Today, Hicks is considered one of the most successful female tech moguls in the country. Last month, she was honored with the Woman Tech Founder of the Year award at the inaugural Midwest Women in Tech conference; this week, it was announced that Hicks will receive the Trailblazer Award at TechPoint’s gala honoring MIRA winners on April 29 for her contributions to Indiana’s tech ecosystem.
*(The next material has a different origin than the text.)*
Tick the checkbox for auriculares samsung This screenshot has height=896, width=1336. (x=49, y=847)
Angie’s List (NASDAQ: ANGI) runs a website offering a list of local service people—plumbers, electricians, dog walkers, and such—along with verified consumer reviews and ratings of each provider. Members can look at reviews for free, but must pay to leave reviews, interact with providers through the platform, and access special discounts as well as help from the company if a job by one of its verified providers goes sideways. Members can also leave reviews about the service people they’ve hired.
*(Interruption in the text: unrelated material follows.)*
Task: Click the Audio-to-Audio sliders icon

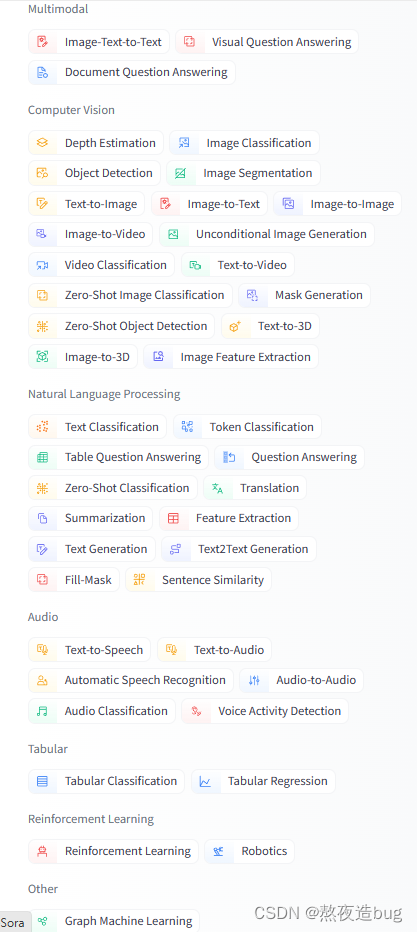Action: tap(254, 681)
Last year, Angie’s List reported revenues of $323.3 million, with earnings down by $7.8 million compared to the previous year. The company has more than 1,500 employees worldwide and a market cap of about $340 million.
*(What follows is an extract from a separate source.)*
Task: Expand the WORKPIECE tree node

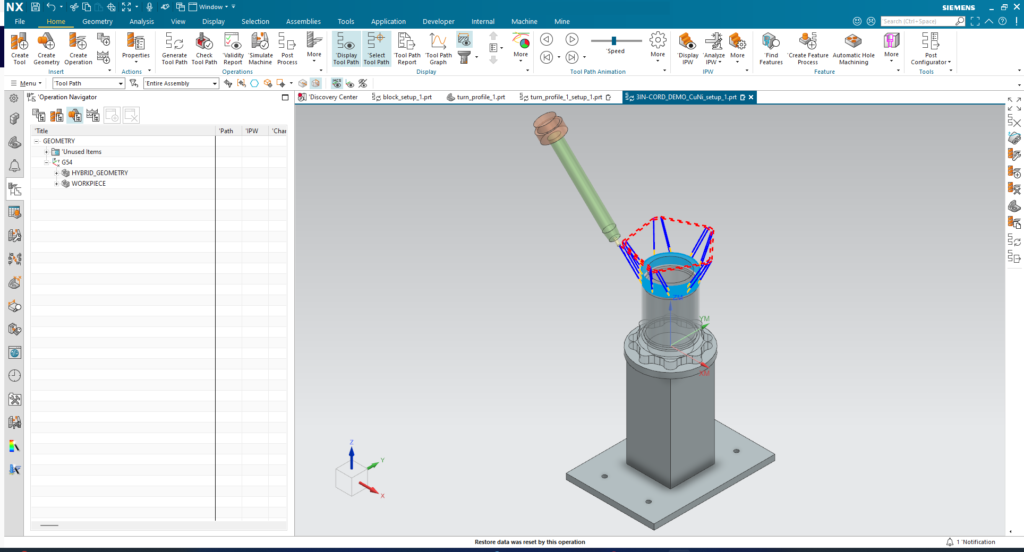Action: pyautogui.click(x=57, y=184)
Hicks says the best part about running a tech company based in the Midwest is the lack of distractions. “Being in Indiana allows you to focus,” she says. “There’s a lot of competition on the coasts. I think being in the Midwest is the best of both worlds: you can raise money from investors on the coasts, but you can also keep your head down and work.”

The major challenge, she contends, is not having access to the same cream-of-the-crop talent. While Indiana’s universities and tech schools may churn out plenty of graduates, many of the most exceptional students can’t resist the lure of Silicon Valley, she points out.

“It’s about right-sizing supply and demand,” she says. “As we’ve evolved, we’ve needed to reach out to the coasts from time to time to recruit talent. Because we’re not an unknown entity, and a great customer-facing brand is a key asset in successful recruiting, we can usually find people with some tie to the Midwest who want to come back because they’re starting families or want to be closer to aging parents.”

There has been a lot of talk in the tech world about the dismally low number of under-represented minorities—including women, people of color, and members of the LGBT community—working in the industry, even at the biggest and most successful companies like Google and Facebook. Oftentimes, when tech executives are pressed about these numbers, they complain of the difficulty in recruiting a diverse pool of candidates. Hicks says that’s true to a point, but believes companies can do better.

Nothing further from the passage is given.